I was an apprentice essential oilmaker in Grasse at the age of 16, on the night shift. Among other essential oils, we made a lot of oakmoss, and after I'd put the distiller on, I'd lie down on a bed of it and sleep.
— From A Hermes Perfumer: Hermès’ master perfumer Jean-Claude Ellena on fragrant memories and fantasies at the Wall Street Journal, with many thanks to Kevin for sending me a copy. Image is Oak Moss [cropped] by Noël Zia Lee at flickr; all rights reserved, used with permission.
Swoon.
Sounds lovely, doesn’t it?
Swoon indeed! It’s like a fairy tale story. Instead of Cinderella, he’s Oakmossellena. Sorry that was bad.
LOL…it really was bad 🙂
That was bad … but it still made me laugh.
Love it.
Do click through…there are some other great quotes in that story.
What a divine quote — can you imagine?
No — would love to try it! Not sure the fresh product is that strongly scented though.
Fresh, probably not, but dried it’s divine. Years ago, I bought some oakmoss from an Edinburgh florist. I put it in a bowl, on its own, as pot-pourri. I kept it until it disintegrated. I would love to smell it again.
Lying down on a bed of oakmoss sounds lovely!
Doesn’t it though?
Love those quotes! I love how he describes a cashmere pullover as “a little milky, a little woody”. Would never have thought that, but it’s true!
Yes, and loved the Bois Farine one too.
*Sigh* I enjoyed reading all of the evocative quotes, but since I’m such a wino, I could taste that delicious red! 🙂
Didn’t that sound lovely??
What this embodies to me is one of my strongest hopes. That the wonderful way that these artists think may not be locked inside of their heads. That the motivations, thinking patterns, etc. may be dispersed into our collective consciousness.

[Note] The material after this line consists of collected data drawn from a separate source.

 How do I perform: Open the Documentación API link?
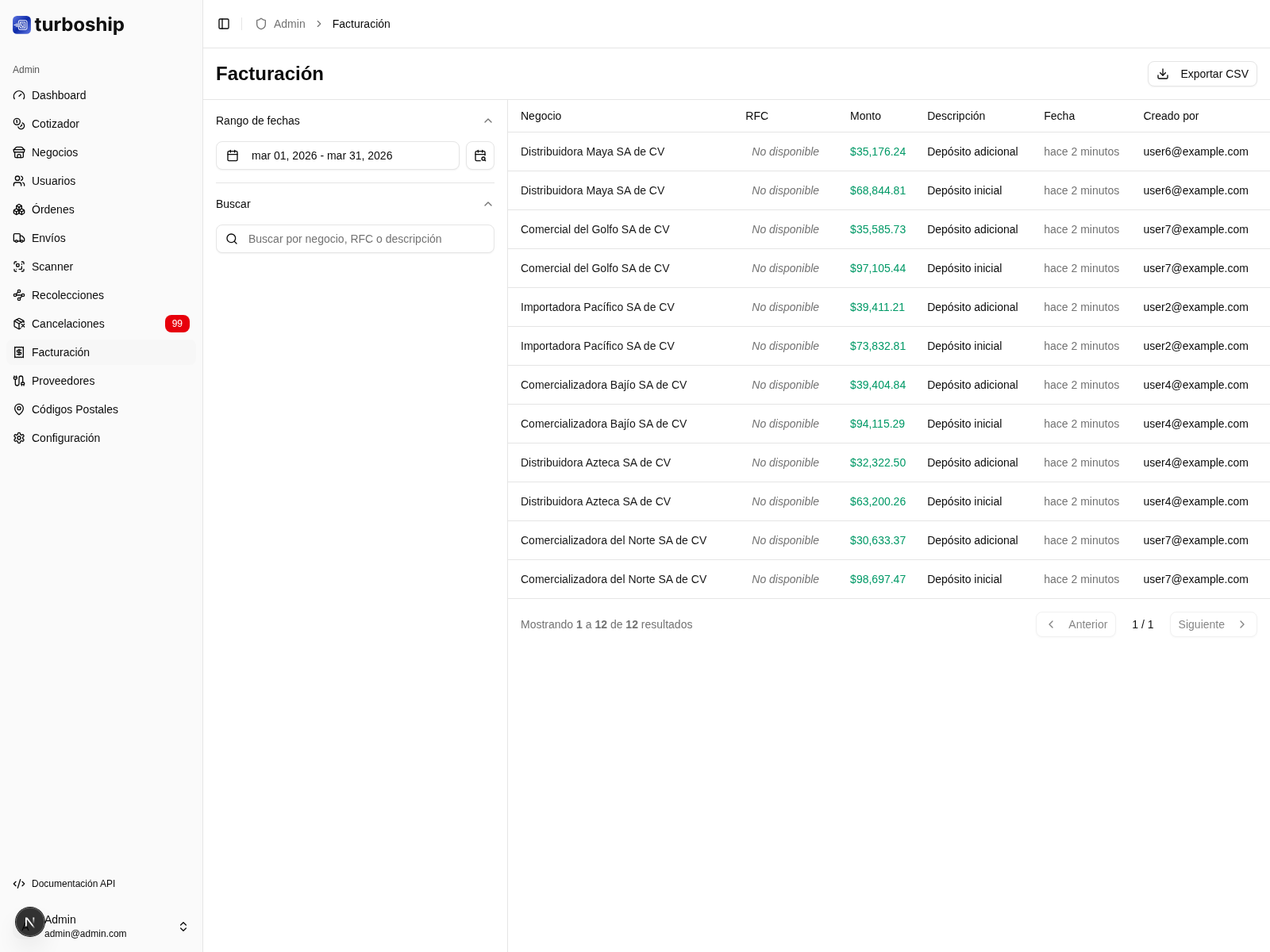[73, 884]
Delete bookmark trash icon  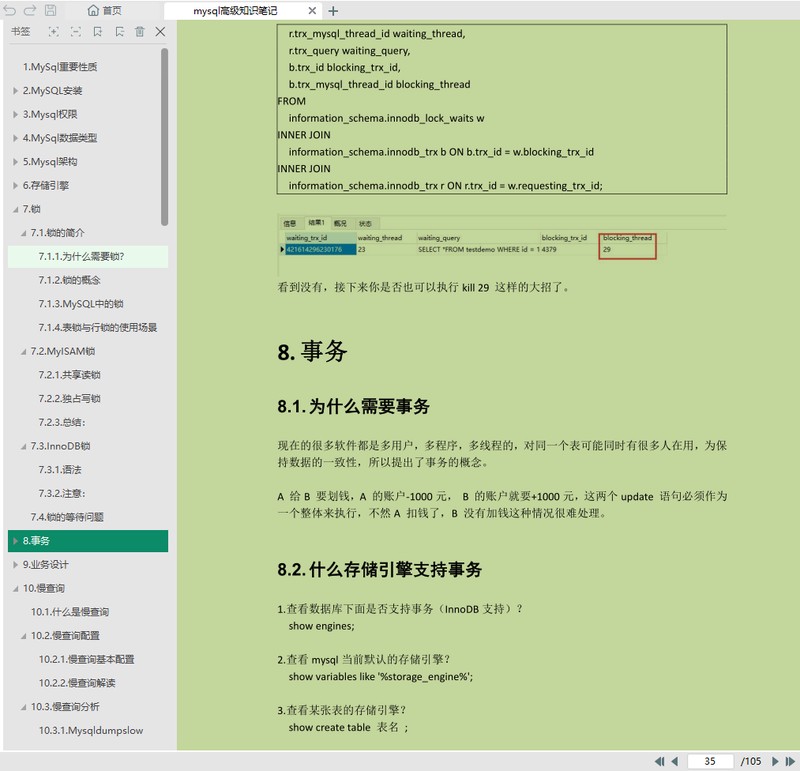[139, 32]
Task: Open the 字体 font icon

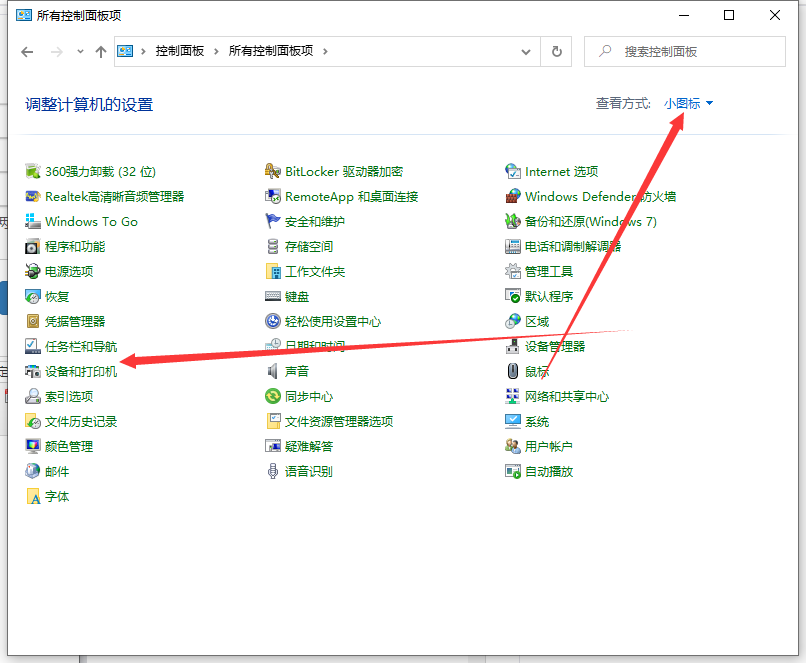Action: [32, 497]
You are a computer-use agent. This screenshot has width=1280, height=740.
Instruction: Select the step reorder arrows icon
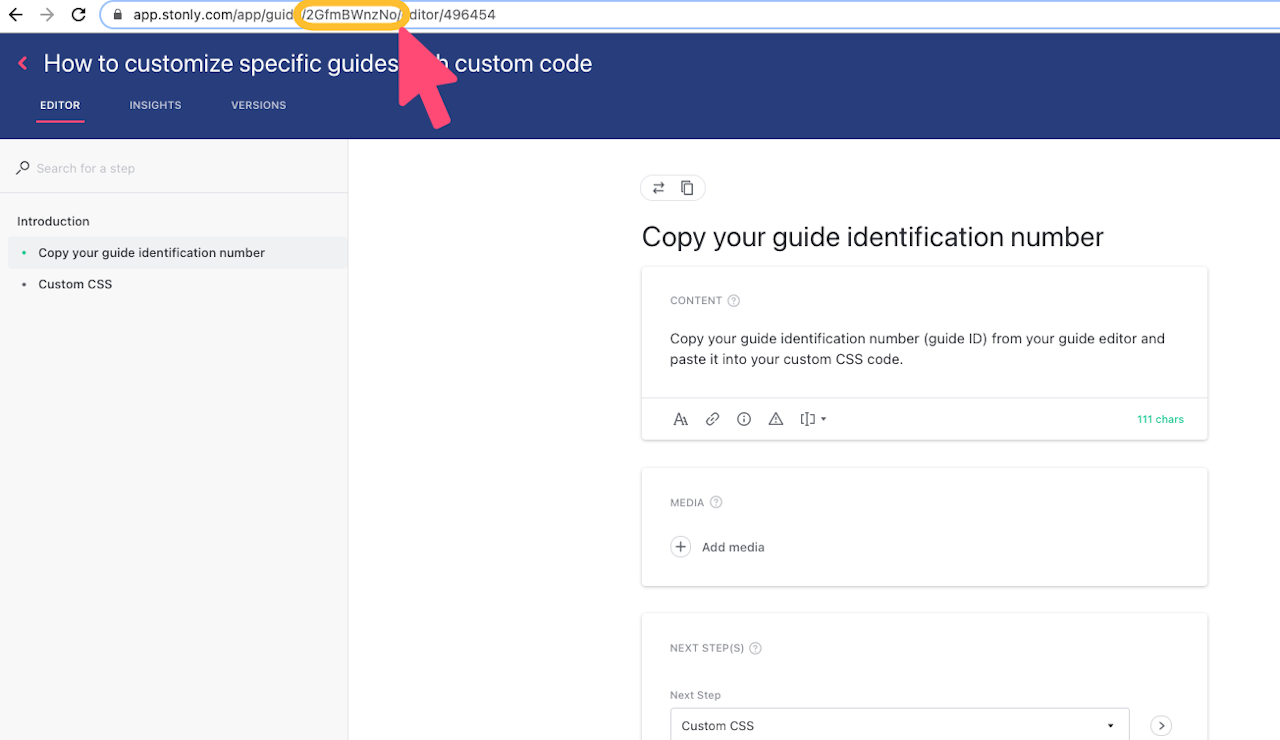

With that kind of understanding, maybe then our simple society will have the tools to appreciate these works of art and liquid poetry that invisibly inhabit our life.
Here’s to hope.
JCE does enough interviews & also writes on his own, so presumably the way he thinks is reasonably “dispersed” 🙂
Thanks for that beautiful picture. It’s great to have a sense of what these substances look like unprocessed.
Isn’t that a great shot? I need to get back to photography one of these days, I’d love to be able to take pictures like that.
Wow, seeing this picture I don’t know how I never managed to connect “oakmoss” with the stuff that’s all over oak trees. Genius, I am. Definitely never noticed it having a smell in its natural state but now I’ll have to check it out to make sure.
I don’t know how much smell it has before processing…
What a lovely article, and what a shame that the fragrant memories of jasmine and oakmoss, at least in their natural essences, will soon be all but that — memories — since they will be so severely restricted as of next year… Sorry to rain on the parade, but I’m still seething with rage at the new IFRA restrictions and expect to feel the same way for a long time.
But the man definitely knows how to talk about smells, doesn’t he?
Was just talking w/ Angie about the need to stock up on Joy extrait before it’s ruined, but she tells me her local Saks says people are already returning recently purchased bottles saying it doesn’t smell the same. I understand your sentiments, but for me, feel like it’s late in the game to seethe w/ rage…it’s already over, and the people who should have stopped it failed to act.
Yes, I know, it’s a done deal and it’s already too late for most classics…Still, I can’t help feeling that it’s a good opportunity to raise up a stink and let perfume companies know that can’t pull the wool over our noses. Maybe it could at least induce them to reformulate in a less sloppy way. One lives on hope!
I am not meaning to be arguing w/ you at all, you’re absolutely right…just feel like the time to let them know was a couple years back when all the new IFRA regs were first announced — and other than a few complaints here & there, there wasn’t any kind of concerted protest from consumers, from fragrance companies, from perfumers….
All the companies have now either reformulated or are already in the process of doing so, and seems so unlikely they’ll undo what they’ve done 🙁
Loved reading it! Thanks Robin! 🙂
Thank the WSJ 🙂
Wow!
Been thinking now about going to bed on a pile of rose petals, or sandalwood chips…
It sooo sounds as if the suppliers are in bed w/ the fragrance giants – IFF w/ Lauder, Guerlain, etc. Most of the items on #43 are coming out of patent, or can`t be patented – so less $$$ to politic with; their solution is almost banning the items to force $$$ into their pockets w/ new, patented synthetics!!! UGLY!!****!!?!! Supporting niche like Anya`s Garden, Andy Tauer, etc is a quiet way to buy quality & support good people! Maybe the Patou returns are the other way to fight!!
It’s possible, but from where I sit it’s very hard to tell. Having to reformulate nearly every perfume in your stable can’t be a small (or cheap) undertaking.